Hadiri Forum Risk and Governance Summit 2025, Wakil Ketua BPK Dorong Penerapan Tata Kelola Kolaboratif

by admin2

JAKARTA, WARTA BPK — Wakil Ketua Badan Pemeriksa Keuangan (BPK) Budi Prijono menegaskan bahwa tata kelola kolaboratif merupakan kunci keberhasilan penguatan Governance, Risk and Compliance (GRC) nasional. Menurut Wakil Ketua BPK, kelemahan GRC di Indonesia bersifat sistemik sehingga tidak cukup ditangani secara sektoral.

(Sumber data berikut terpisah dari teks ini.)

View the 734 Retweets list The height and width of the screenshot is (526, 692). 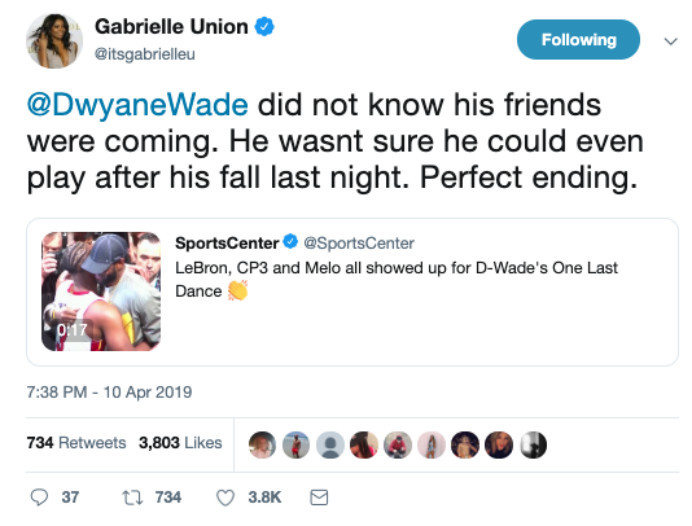[76, 442]
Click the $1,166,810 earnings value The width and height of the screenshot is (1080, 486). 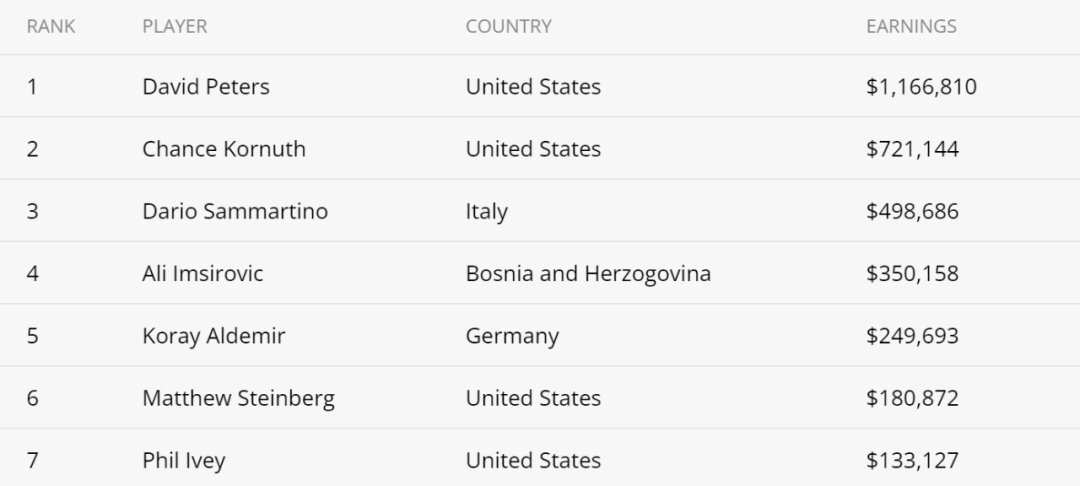tap(922, 87)
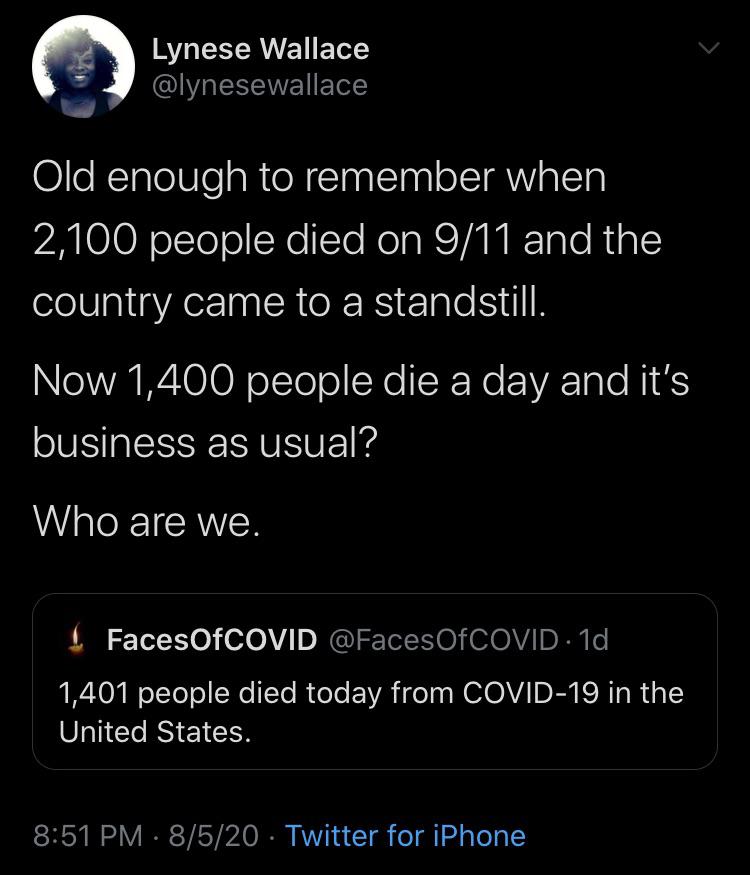The width and height of the screenshot is (750, 875).
Task: Click the 8:51 PM tweet time
Action: 88,836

Hal tersebut ditekankan Wakil Ketua BPK dalam sambutannya saat menghadiri forum Risk and Governance Summit 2025 di Jakarta, Selasa (19/8/2025).

Wakil Ketua BPK menyebut lemahnya perencanaan dan penganggaran berbasis kinerja, pengendalian internal, dan minimnya koordinasi lintas entitas sebagai sumber problem utama tata kelola. Menurut Wakil Ketua BPK, kolaborasi antara kementerian/lembaga, BUMN, swasta, akademisi dan profesi GRC menjadi syarat untuk mencapai tata kelola yang adaptif, transparan dan akuntabel. 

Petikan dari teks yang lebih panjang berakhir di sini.